(Records drawn from a dataset)
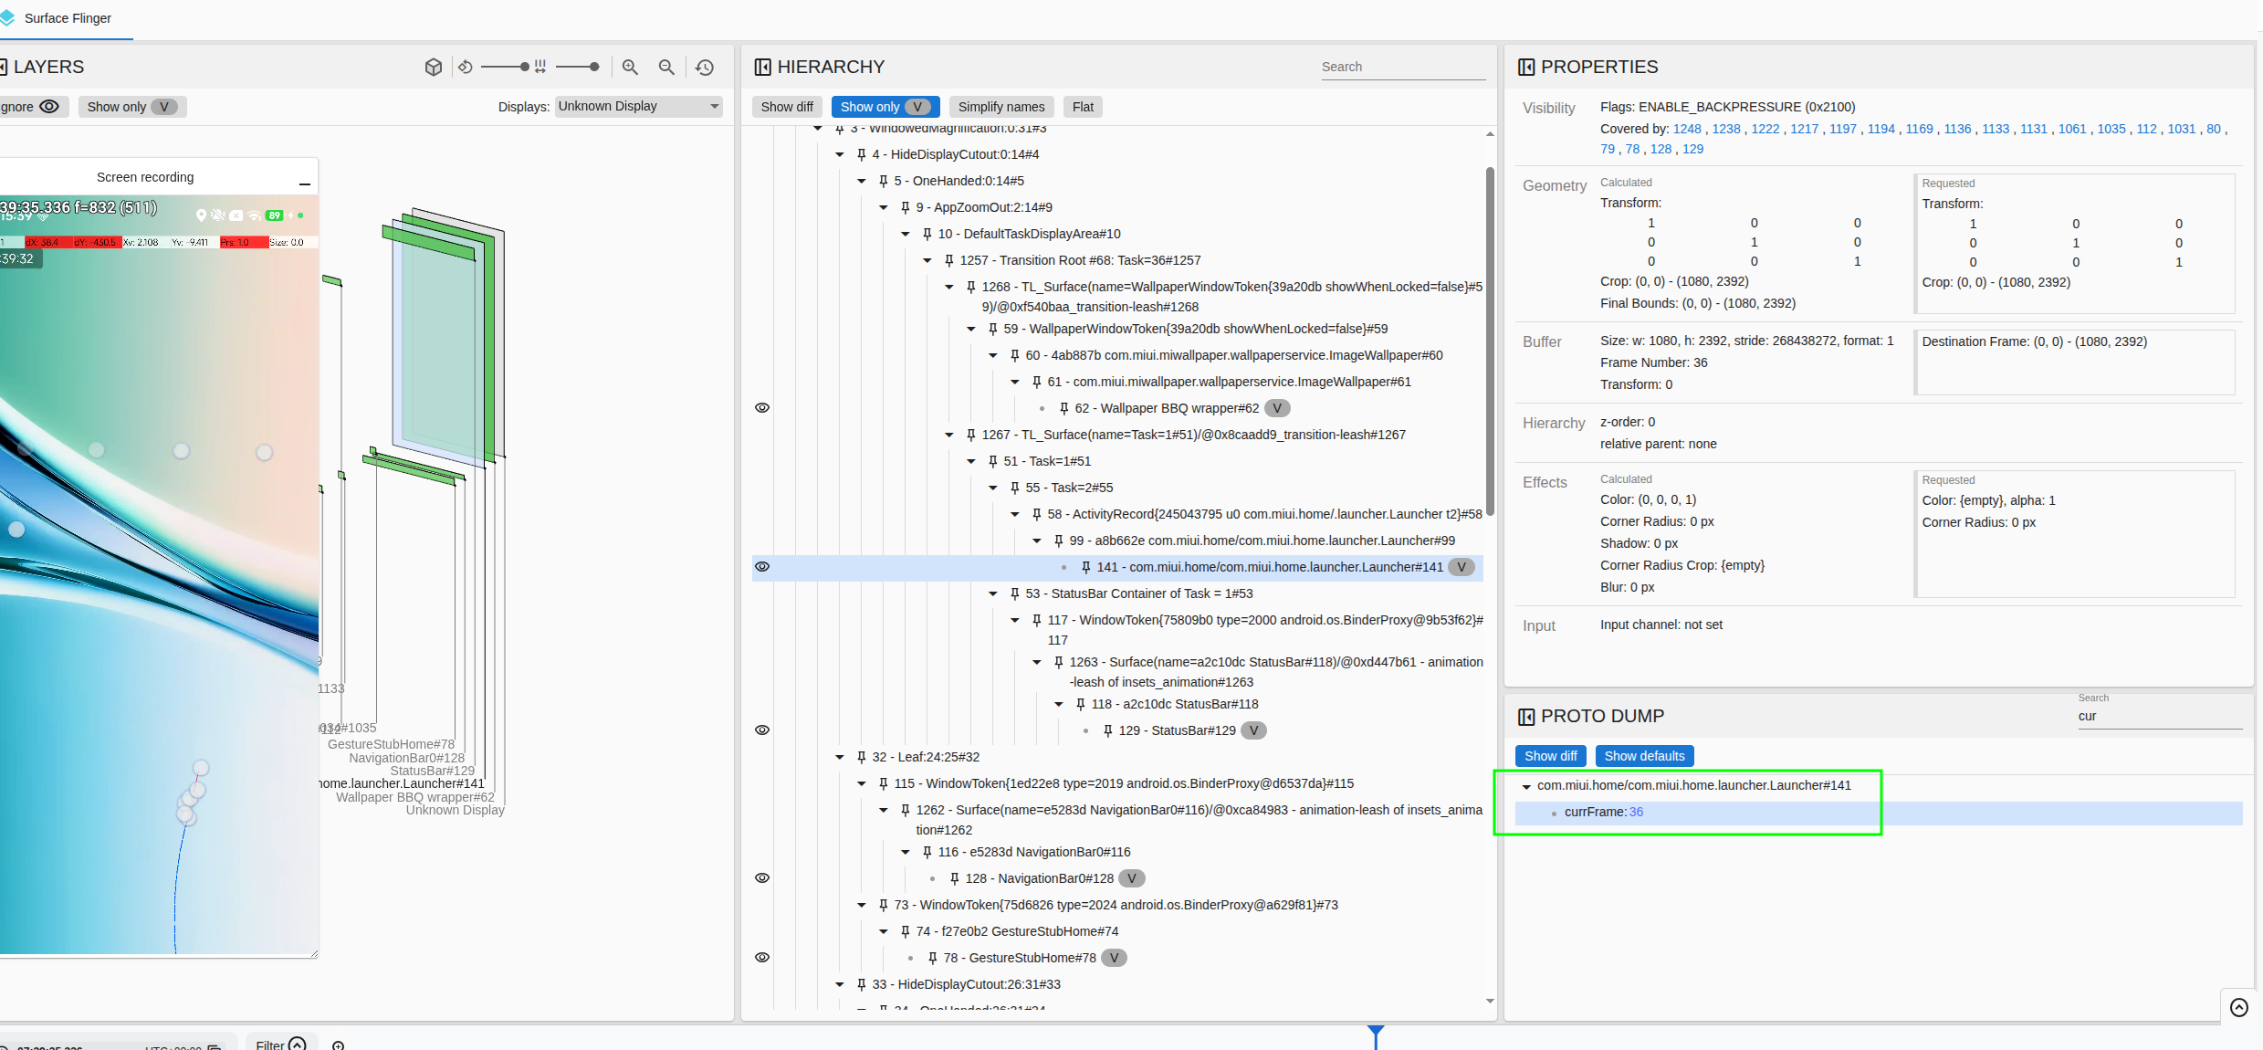Screen dimensions: 2263x1050
Task: Switch to the Surface Flinger tab
Action: click(x=67, y=18)
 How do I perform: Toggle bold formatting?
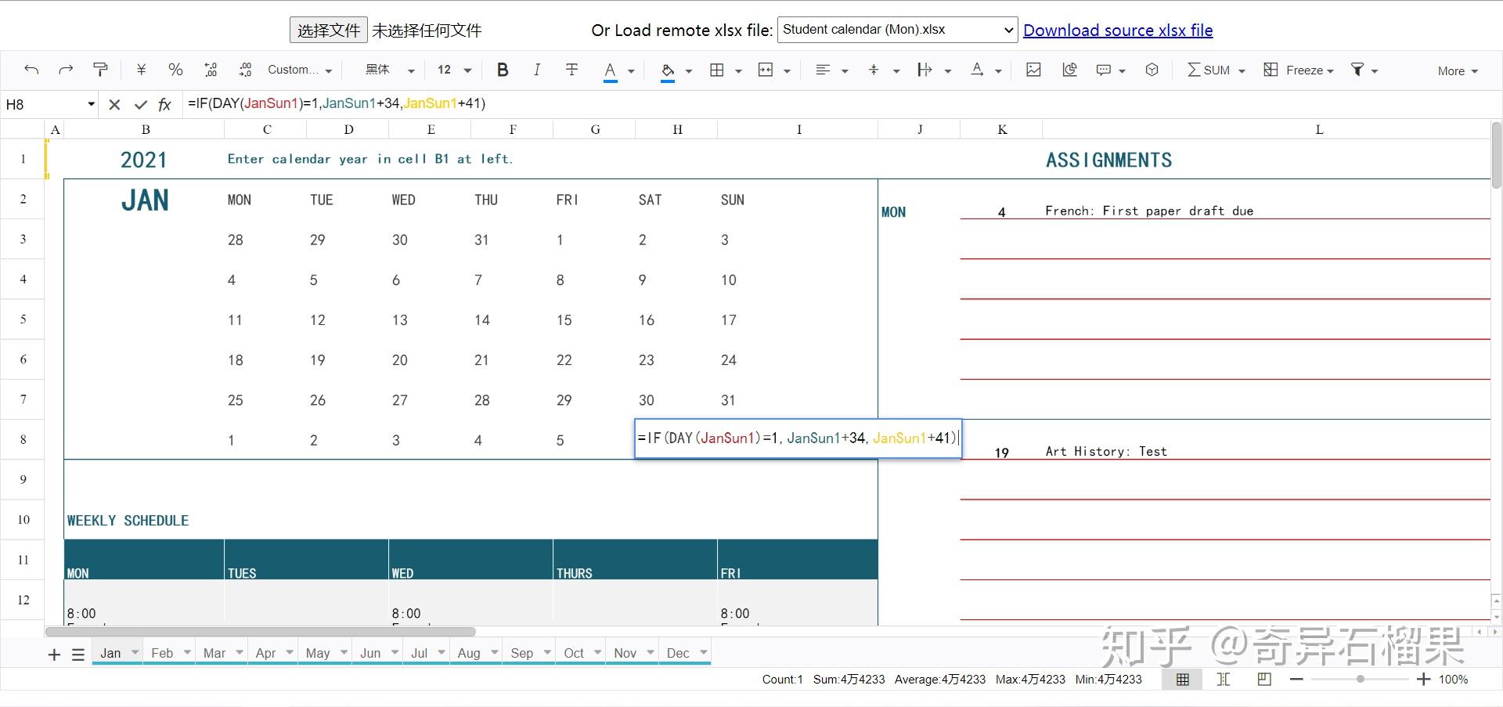pos(503,70)
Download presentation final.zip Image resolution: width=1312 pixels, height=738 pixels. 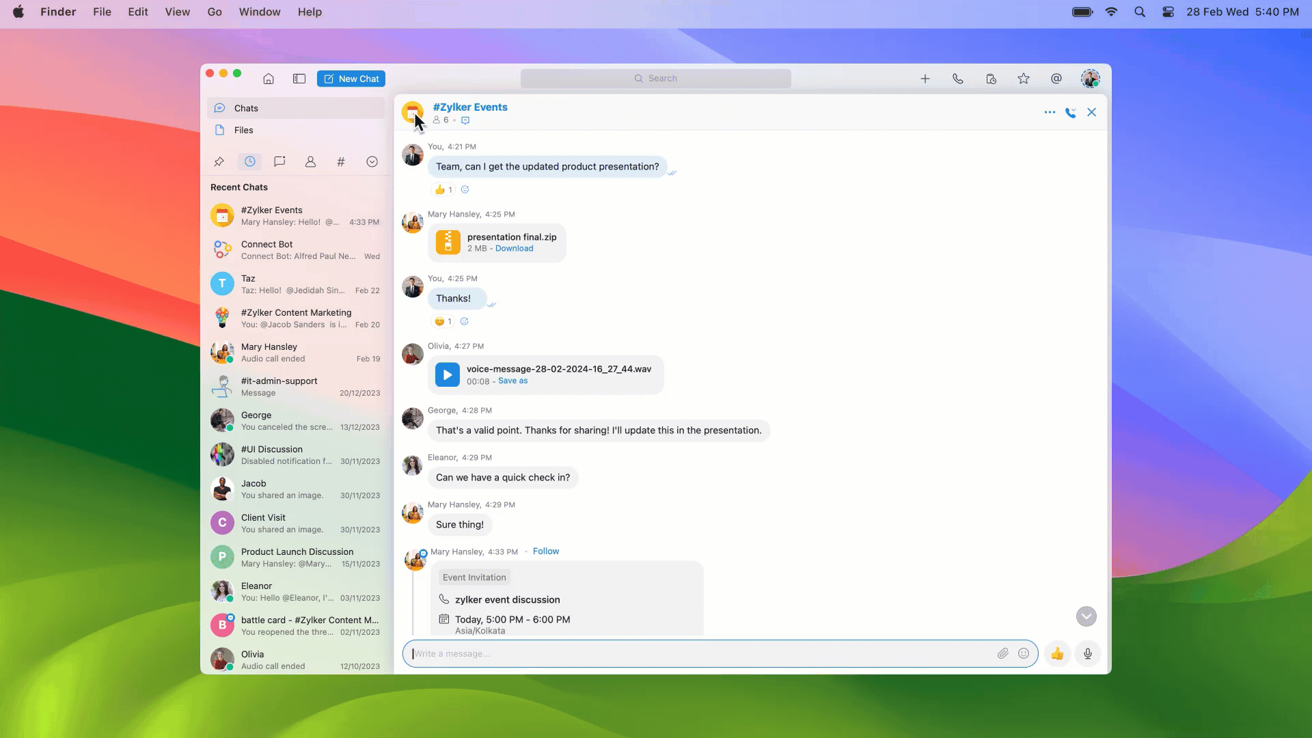pyautogui.click(x=514, y=249)
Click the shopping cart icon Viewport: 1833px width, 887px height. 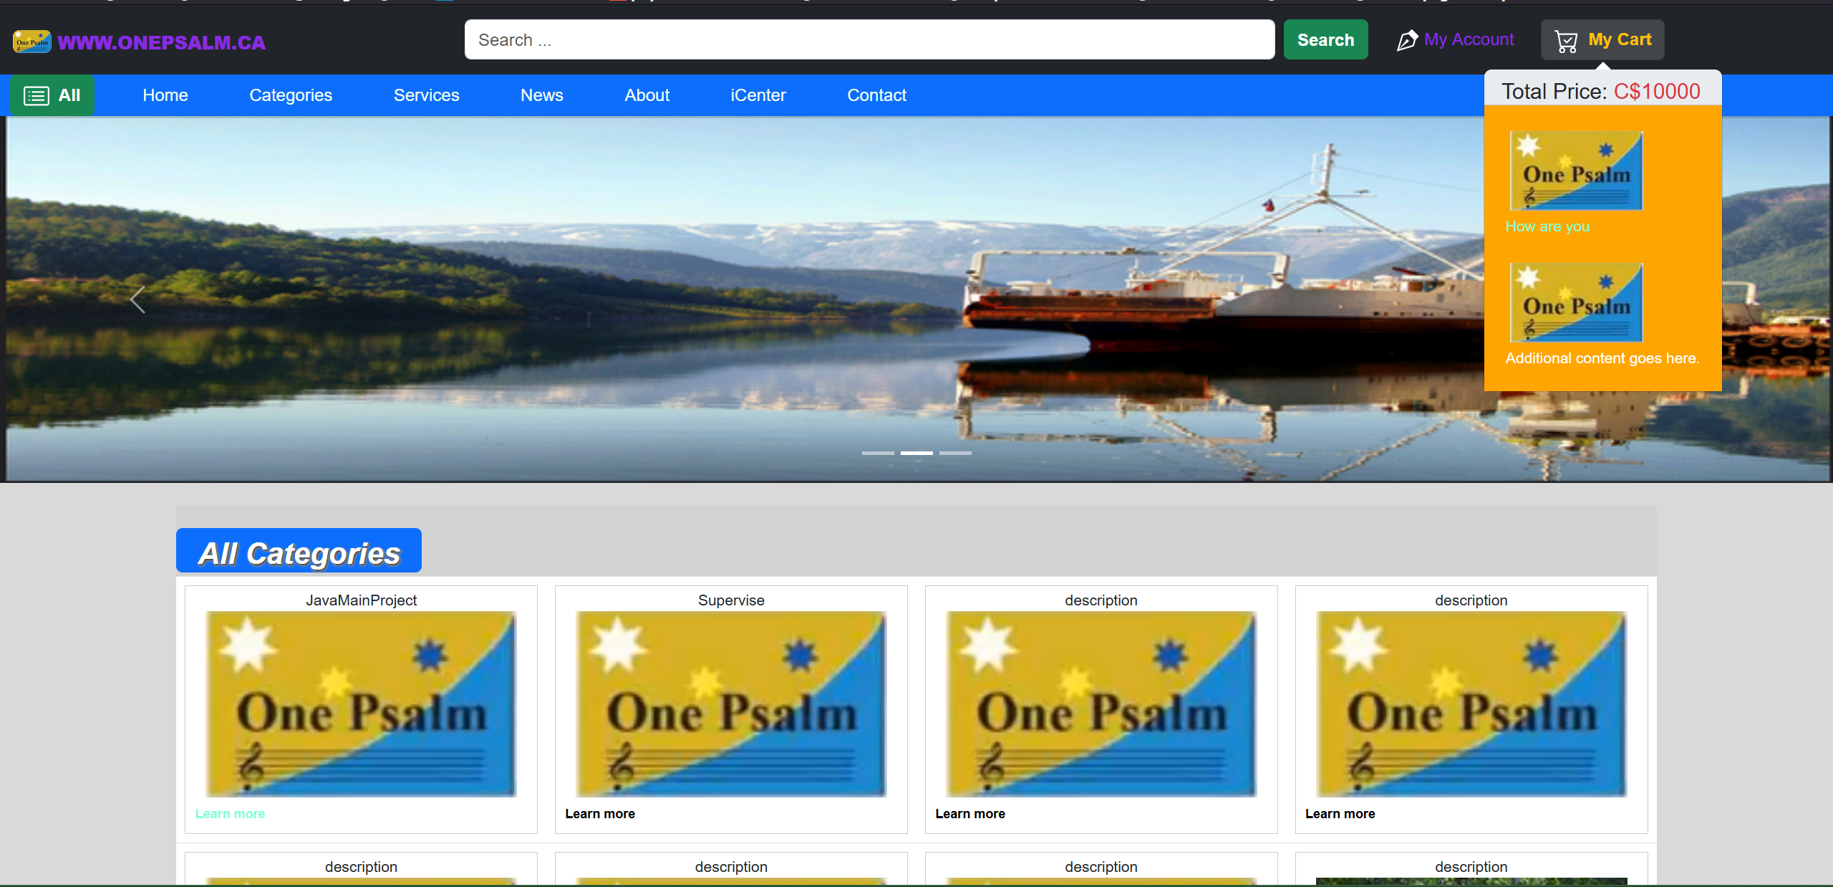pyautogui.click(x=1566, y=41)
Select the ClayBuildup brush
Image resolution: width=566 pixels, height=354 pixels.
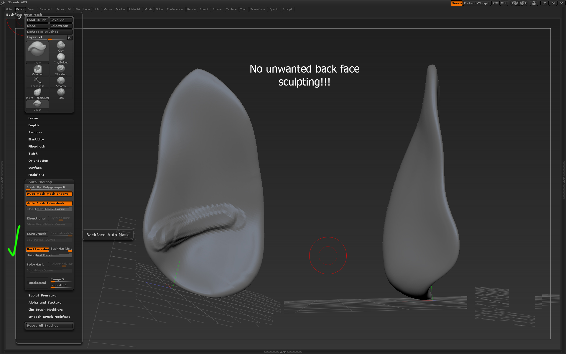[61, 57]
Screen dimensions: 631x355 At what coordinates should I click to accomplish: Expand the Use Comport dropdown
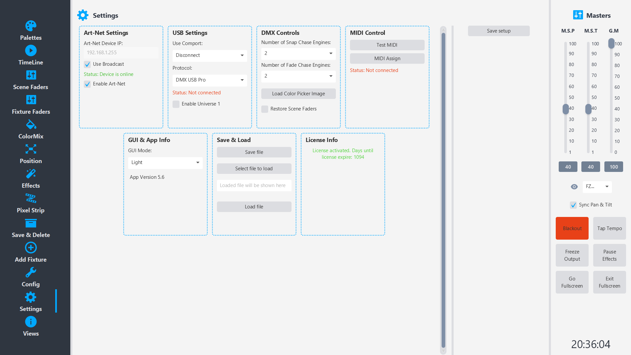210,56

#### [Prompt]
Leaving out every picture, transcribe exactly the lines from the line that contains "Select the ClayBuildup brush" through the final line of the entries above.

#### [Completed task]
Select the ClayBuildup brush
Image resolution: width=566 pixels, height=354 pixels.
[61, 57]
Screen dimensions: 631x355 At what coordinates should I click to accomplish: Expand the Use Comport dropdown
210,56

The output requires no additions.